Нужно было, однако, привязать осужденного к доске. Палач приблизился к нему с веревкой в руке.

Но в эту минуту солдаты, увидев своего молодого вождя почти уже положенным под нож, не выдержали; сердце этих привыкших ко всем ужасам войны людей переполнилось горем. Послышалось нечто ужасное – рыдание толпы. Со всех сторон раздались возгласы: «Пощадите! Пощадите!» Некоторые опустились на колени; другие побросали свои ружья и стали простирать свои руки к площадке башни, на которой сидел Симурдэн. Один гренадер воскликнул, указывая на гильотину. «А что, здесь допускаются заместители? Я – заместитель!» Все неистово вопили: «Пощадите! Пощадите!» – и даже львы, услыхав этот вопль, были бы тронуты или испуганы, потому что солдатские слезы – это ужасная вещь.
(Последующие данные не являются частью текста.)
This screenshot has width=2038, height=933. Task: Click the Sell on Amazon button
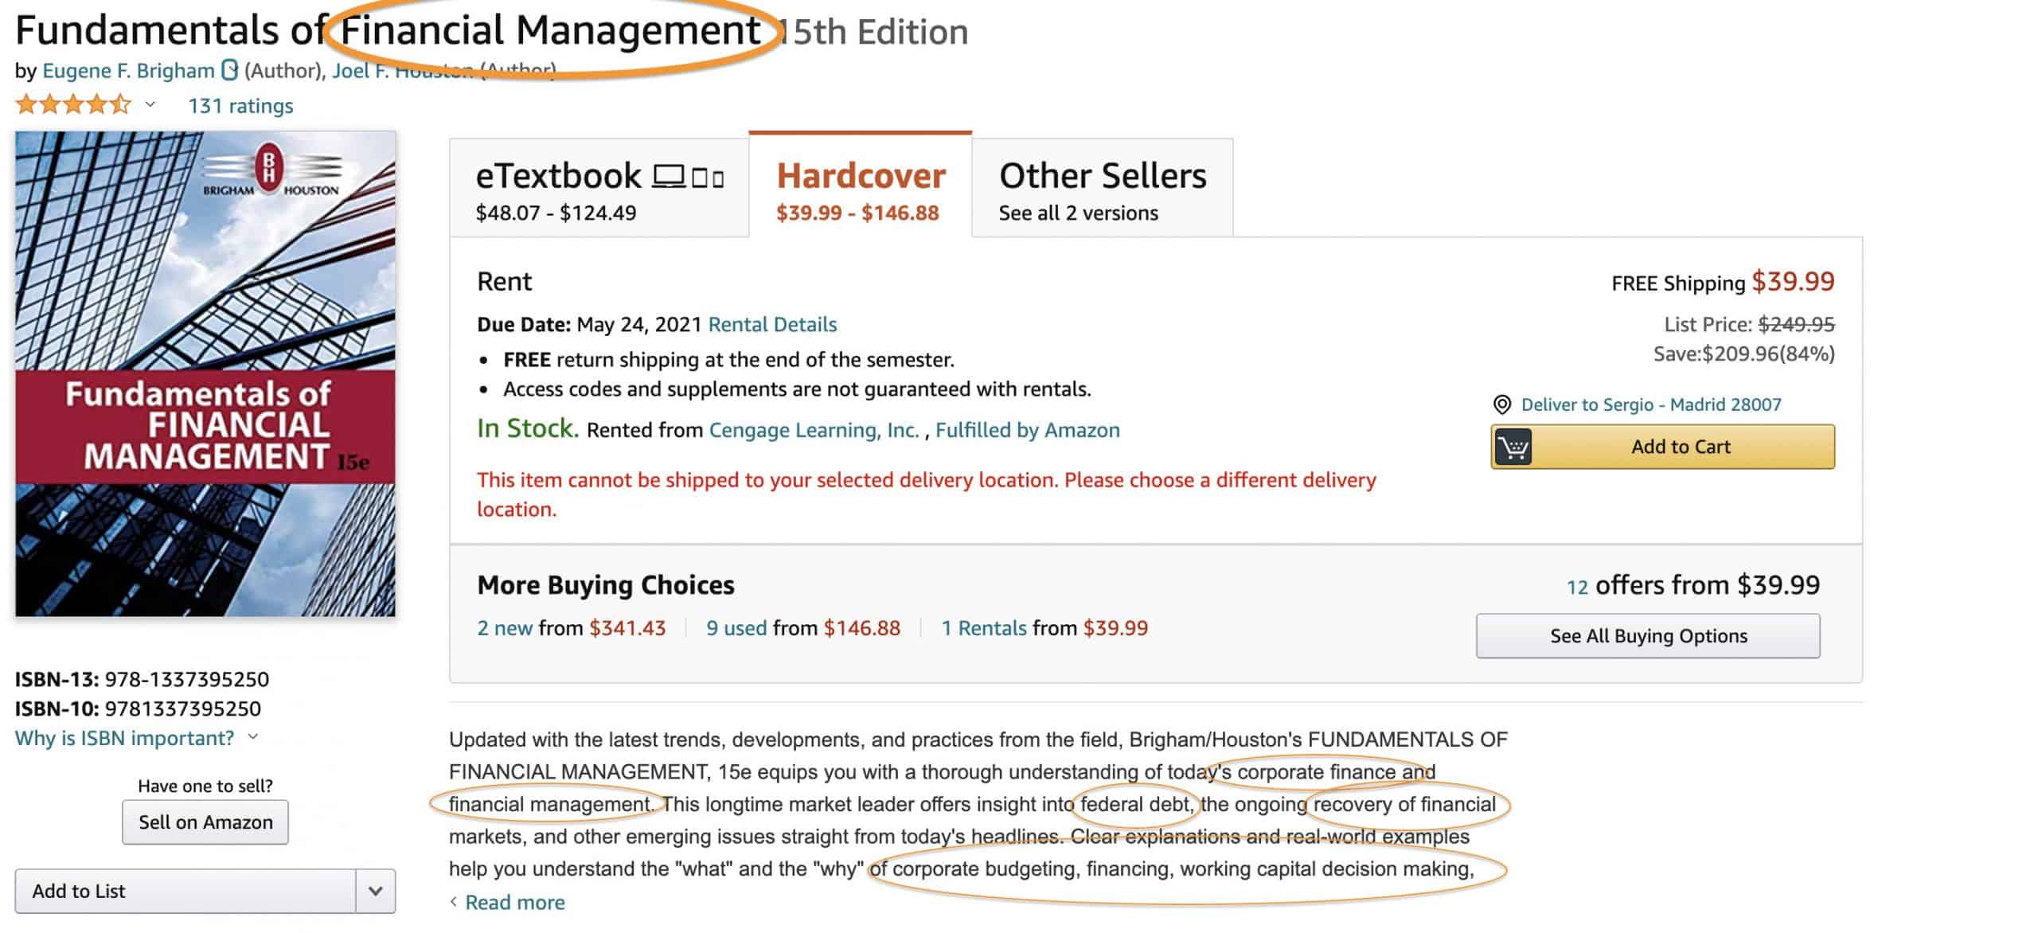click(x=204, y=822)
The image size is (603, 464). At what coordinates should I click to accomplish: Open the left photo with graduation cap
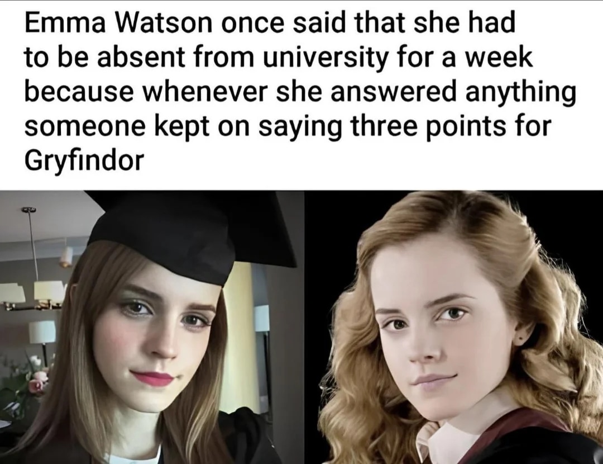[152, 327]
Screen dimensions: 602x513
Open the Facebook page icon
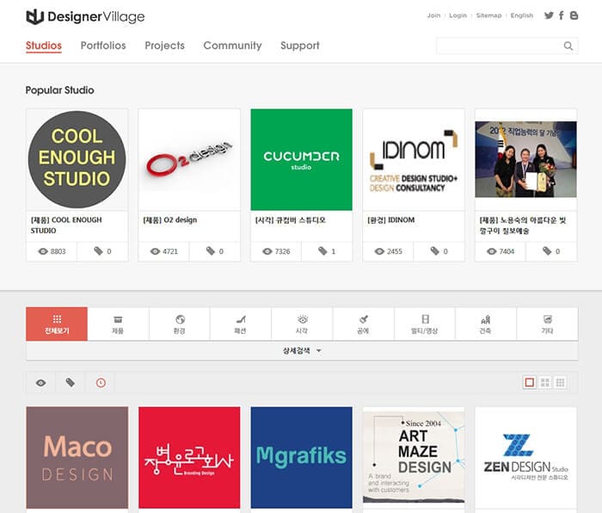point(562,15)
Палач остановился, не зная, что ему делать. Тогда сухой и глухой голос, который, однако, все услышали, до того он был зловещ, крикнул с вышки башни: «Да свершится правосудие!»

Все узнали этот голос, – то был голос Симурдэна. Весь отряд вздрогнул. Колебания палача прекратились, и он приблизился к Говэну с веревкой в руке.

– Подождите, – сказал Говэн; он обернулся в сторону Симурдэна, сделал ему остававшейся еще свободной правой рукой прощальный жест и затем дал себя связать.

Когда его связали, он сказал палачу:

– Извините, еще одну секунду, – и вслед за тем воскликнул: – Да здравствует республика!

Его положили на качающуюся доску. Эту красивую, гордую голову всунули в позорный ошейник; палач аккуратно приподнял волосы на затылке, потом нажал пружину; треугольный нож сдвинулся со своего места и стал спускаться – сначала медленно, потом быстрее; послышался отвратительный стук…

И в то же мгновение раздался другой звук: удару топора ответил выстрел из пистолета. Оказалось, что Симурдэн выхватил один из торчавших за его поясом пистолетов, и в то самое мгновение, когда голова Говэна скатывалась в красную корзину, выстрелил себе в самое сердце. Изо рта у него хлынула кровь, и он упал со стула бездыханным трупом.

И эти две души, эти две трагические сестры, полетели на небо вместе; при этом темнота одной из них сливалась со светом другой.